Grocery Outlet’s Store Closures Reveal a Contradiction: Expanding While Admitting It Expanded Too Quickly

Grocery Outlet’s Store Closures Reveal a Contradiction: Expanding While Admitting It Expanded Too Quickly

Grocery Outlet is closing 36 stores—24 on the East Coast—after CEO and President Jason Potter told investors the company realized it “expanded too quickly, ” even as management continues to outline new store openings and an aggressive remodeling plan.

Why is Grocery Outlet closing 36 stores while still planning new openings?
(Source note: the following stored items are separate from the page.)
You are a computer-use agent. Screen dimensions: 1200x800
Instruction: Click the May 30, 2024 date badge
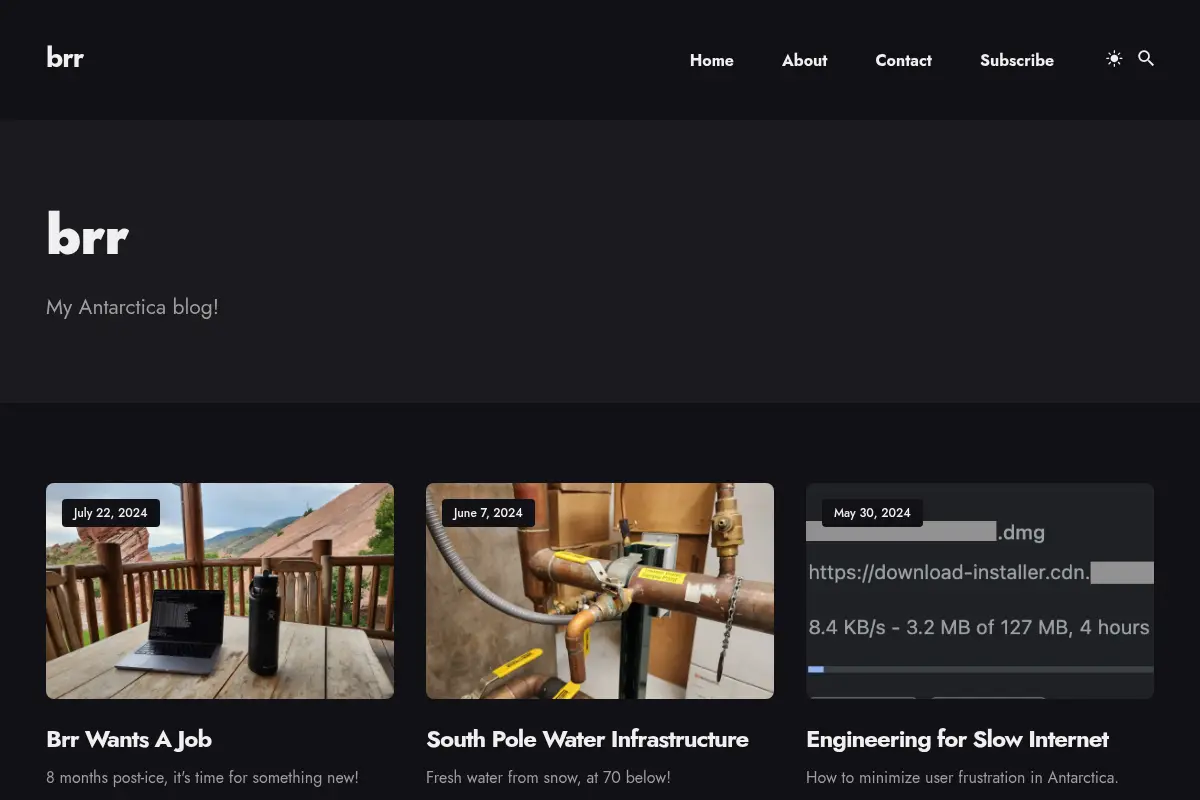click(872, 513)
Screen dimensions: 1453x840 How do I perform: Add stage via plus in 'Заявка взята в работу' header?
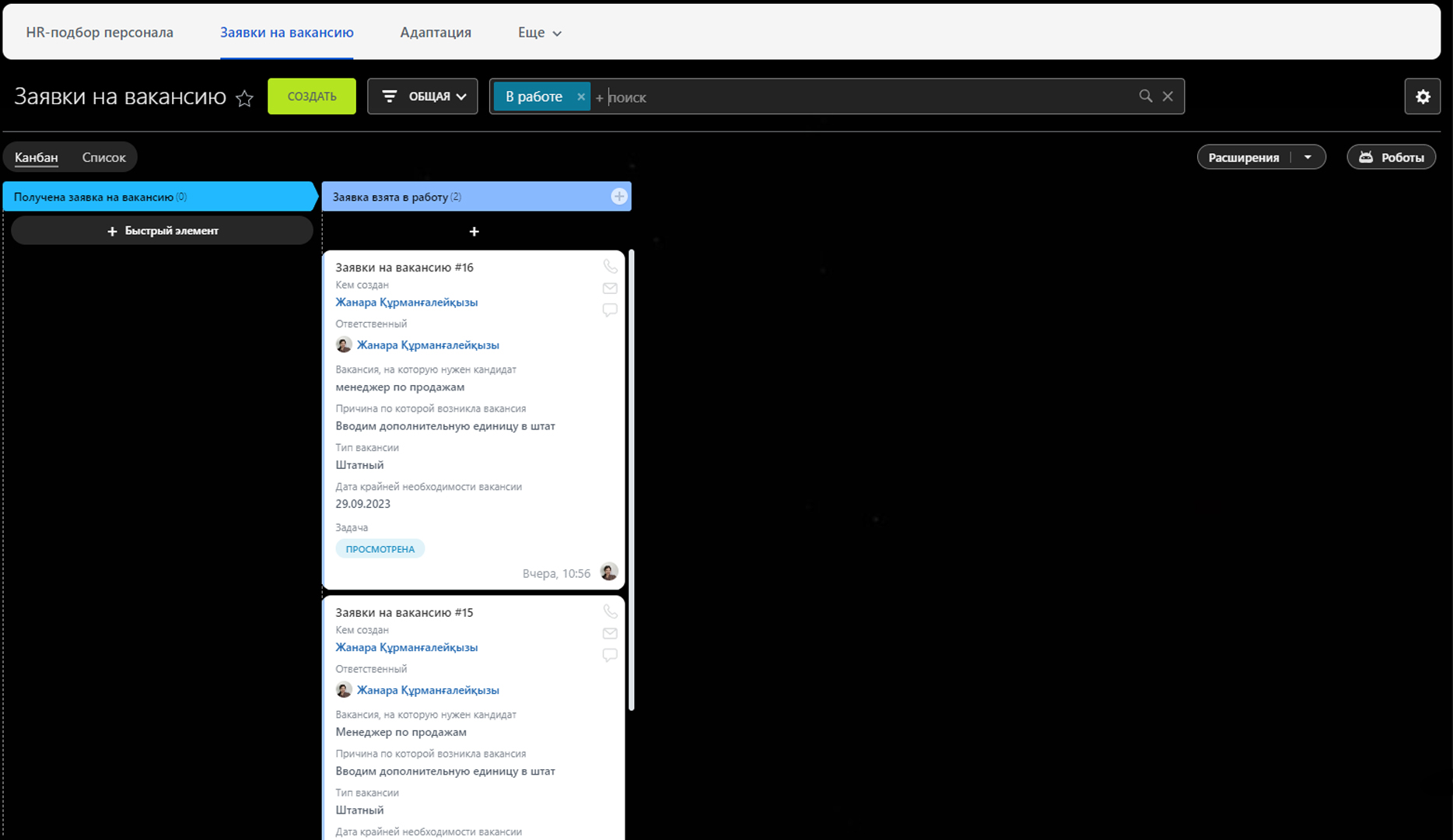[619, 197]
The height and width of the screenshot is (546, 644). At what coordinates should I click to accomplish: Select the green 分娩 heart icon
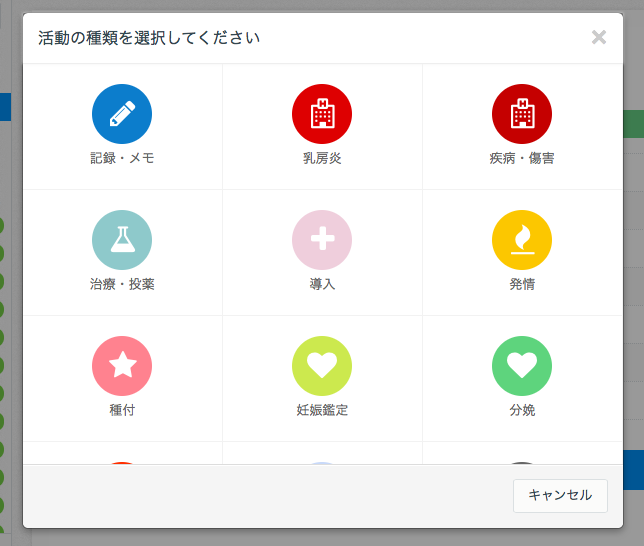[522, 366]
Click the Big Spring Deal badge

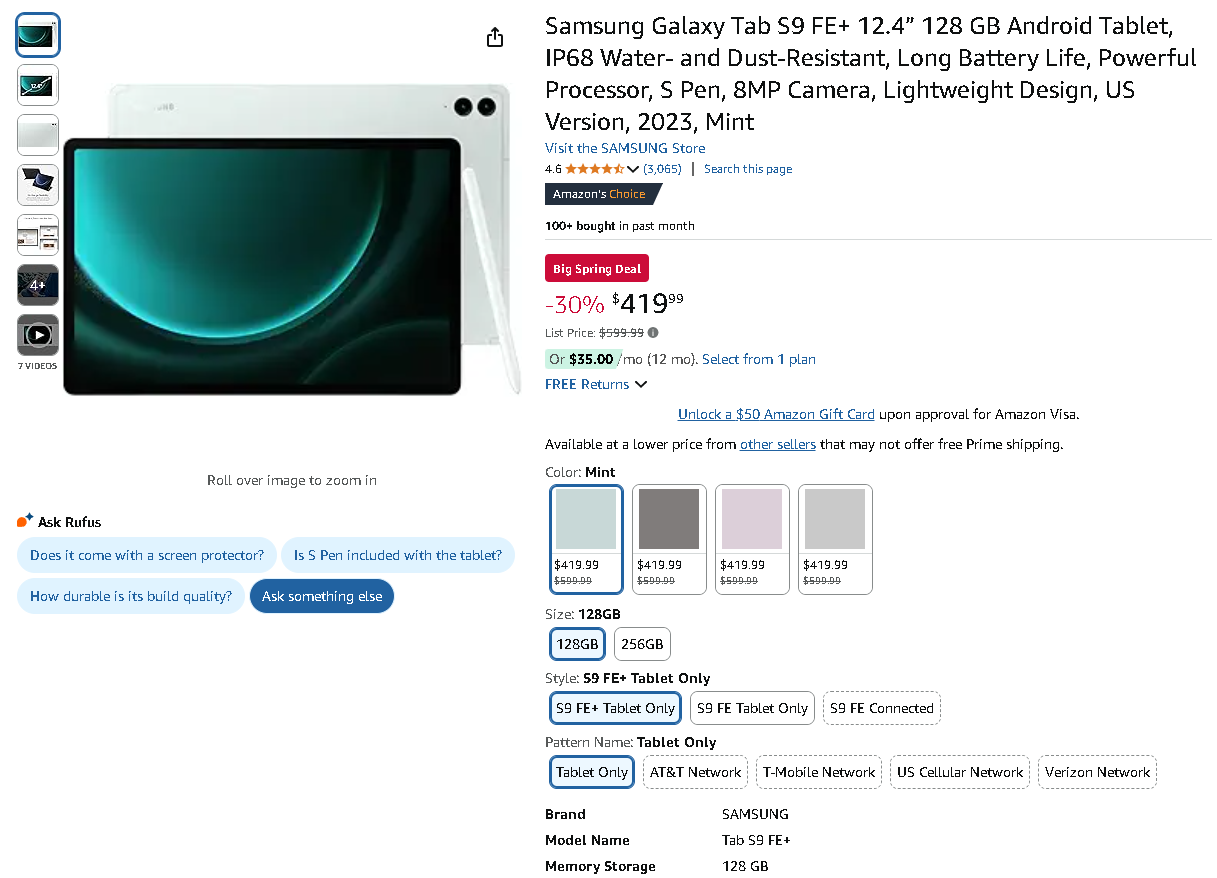tap(596, 268)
The company framed the closures as part of an “optimization and restructuring plan” intended to redirect resources toward stronger-return markets. Chief Financial Officer Christopher Miller said the company expects the closures, once completed, to deliver an annualized adjusted EBITDA improvement of approximately $12 million. At the same time, Grocery Outlet is not pausing growth: during Q4 it opened seven stores and ended the quarter with 570 locations across 16 states, and for fiscal 2026 it plans to open between 30 and 33 stores using a “clustered model” intended to improve supply chain efficiency and marketing leverage.
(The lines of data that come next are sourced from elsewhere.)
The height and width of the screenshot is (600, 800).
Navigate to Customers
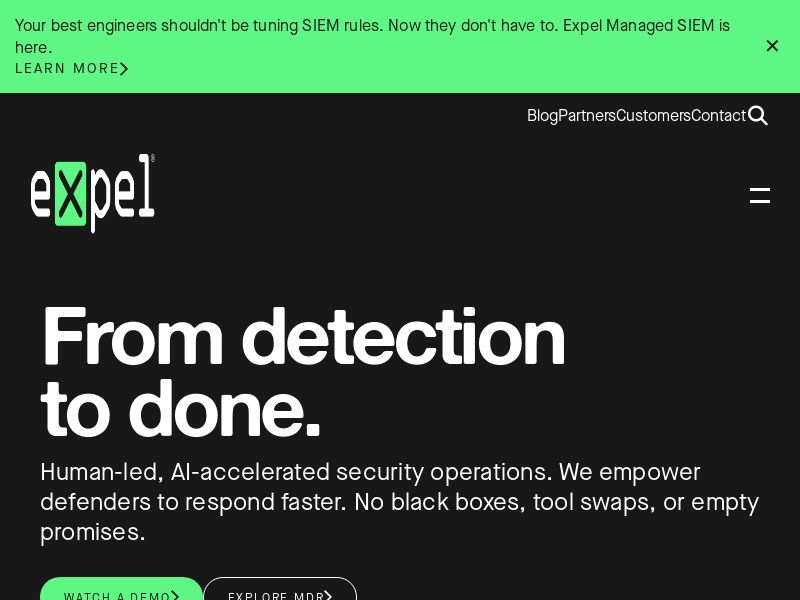pyautogui.click(x=653, y=116)
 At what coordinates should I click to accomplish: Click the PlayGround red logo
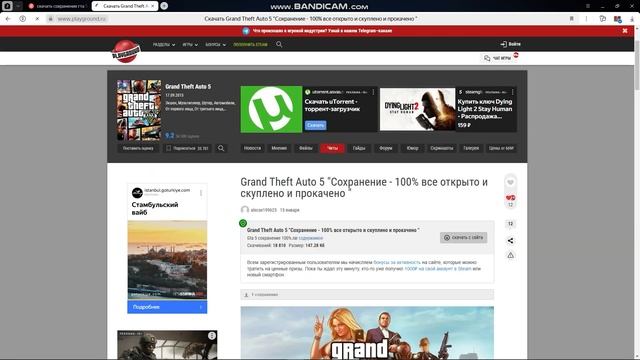tap(126, 51)
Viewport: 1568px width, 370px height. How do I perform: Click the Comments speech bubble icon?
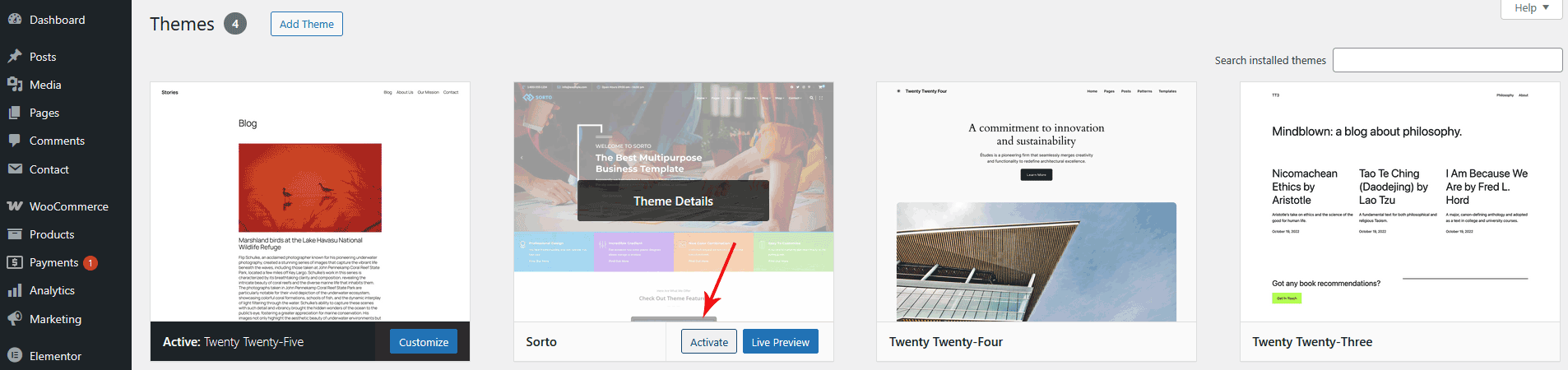click(x=15, y=141)
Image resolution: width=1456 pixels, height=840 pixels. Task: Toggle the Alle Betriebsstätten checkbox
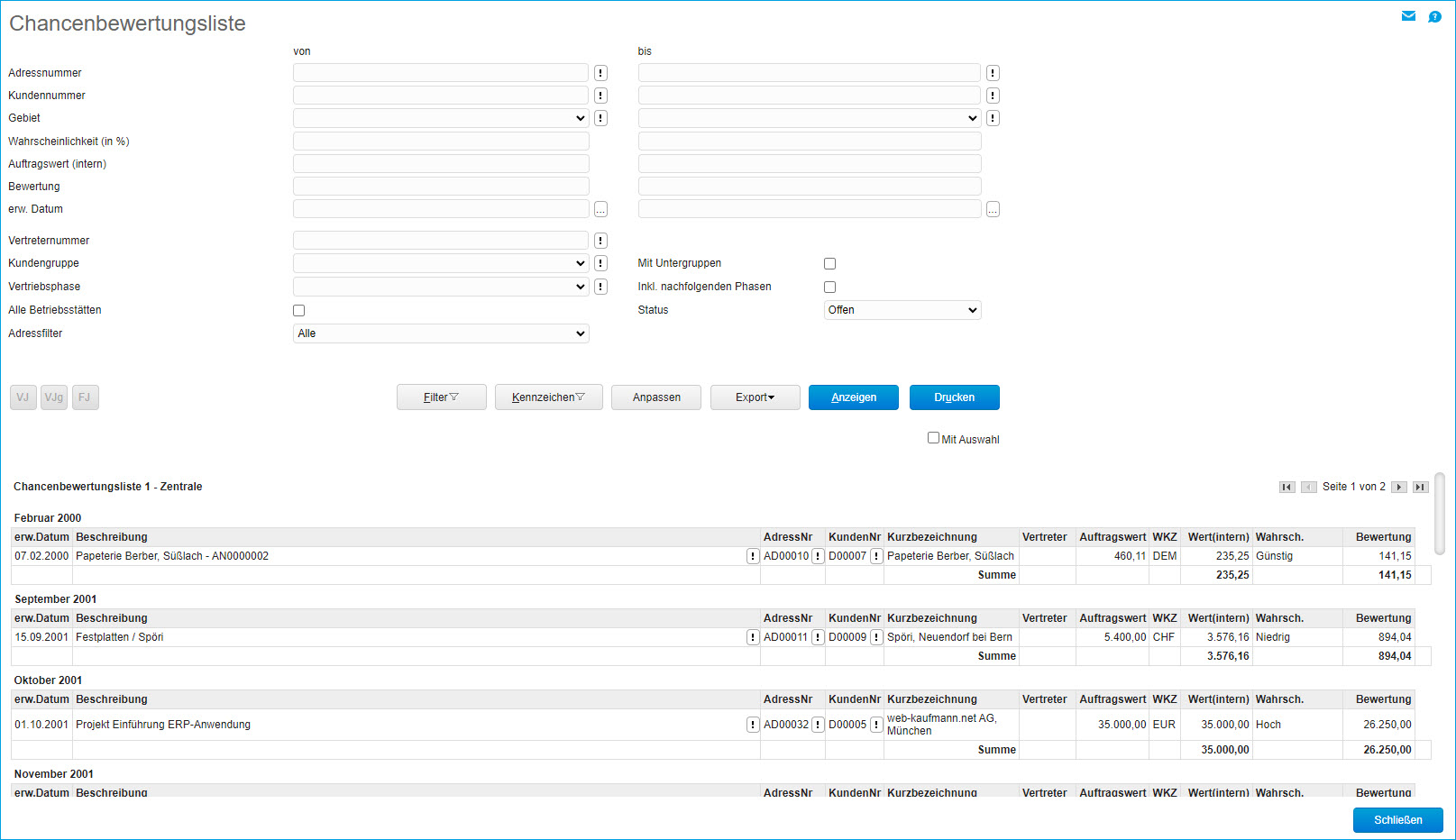[x=298, y=311]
The financial mechanics of the closures are material. Grocery Outlet forecasts between $14 million and $25 million in net total restructuring charges in fiscal 2026. It also expects a $4 million to $6 million hit to 2026 gross profit tied to discounts and markdowns used to liquidate inventory at closing stores. The company described these moves as a way to operate more profitably across its markets while focusing financial and operating resources where returns are strongest.

What did executives say went wrong in recent performance?

Management used blunt language about results. Potter called fourth-quarter performance “unacceptable” and said the company’s outlook for 2026 reflects “a business that has more work to do than we expected, ” adding: “I own this and own fixing the issues. ” The company described a challenging period as it seeks to regain financial footing.

Grocery Outlet’s Q4 ended Jan. 3. net sales increased nearly 11% to about $1. 2 billion, while comparable-store sales slipped by nearly 1%. Miller told investors that amid a highly promotional holiday period, comparable-store sales decelerated in December and then “bottomed out” in January. Executives also pointed to a double-digit decrease in EBT sales in November amid a temporary lapse in SNAP funding.

Potter said pressure on the company’s core consumer increased more than expected by the end of last year, and by January the company was seeing declining units per transaction and slowing traffic growth. Management attributed the comparable-sales decline to multiple drivers, including an erosion of “value perception” even as base pricing remained competitive and operational decisions that reduced the flow and in-store impact of opportunistic “treasure hunt” product. In management’s framing, shoppers came in expecting value and the treasure hunt experience, but left with fewer items per trip because the company did not deliver enough “WOW” deals or breadth of assortment to support basket size and value.

What is the restructuring plan—and who is accountable for results?

The company described several operational fixes, spanning merchandising, supply chain, store standards, and pricing perception. Steps discussed by management included leaning on a store remodeling program that standardizes store format, adding new C-suite hires, and implementing new product ordering guides for independent operators. Additional actions described include unifying merchandising and purchasing under one leader, adding distribution-center capacity, improving forecasting and operator tools, and accelerating a 150-store refresh program planned for 2026.

Management also described a temporary promotional push to restore traffic and value perception, including a roughly $20 million investment in promotions. Miller said the comparable-sales decline (excluding an extra week) was driven by a 170-basis-point decline in average transaction size, partially offset by a 90-basis-point increase in traffic. Leadership characterized February performance as improving after promotional activity began in early February, with comparable performance improving by about 100 basis points month over month relative to January, while emphasizing it was an early signal rather than a definitive turnaround.

Beyond store operations, management said it is conducting a strategic review of UGO, with possible outcomes ranging from integration to sale. The company’s 2026 guidance included comparable sales of negative 2% to flat and adjusted EBITDA of $220 million to $235 million, while the quarter also included large non-cash charges that contributed to a Q4 net loss of $218. 2 million.

For Grocery Outlet, the immediate accountability question is whether a plan built on closures, promotions, and operational retooling can restore “value perception” and the opportunistic pipeline quickly enough to reverse smaller baskets and weakened comps—while the company simultaneously pursues additional store openings and extensive remodels in 2026.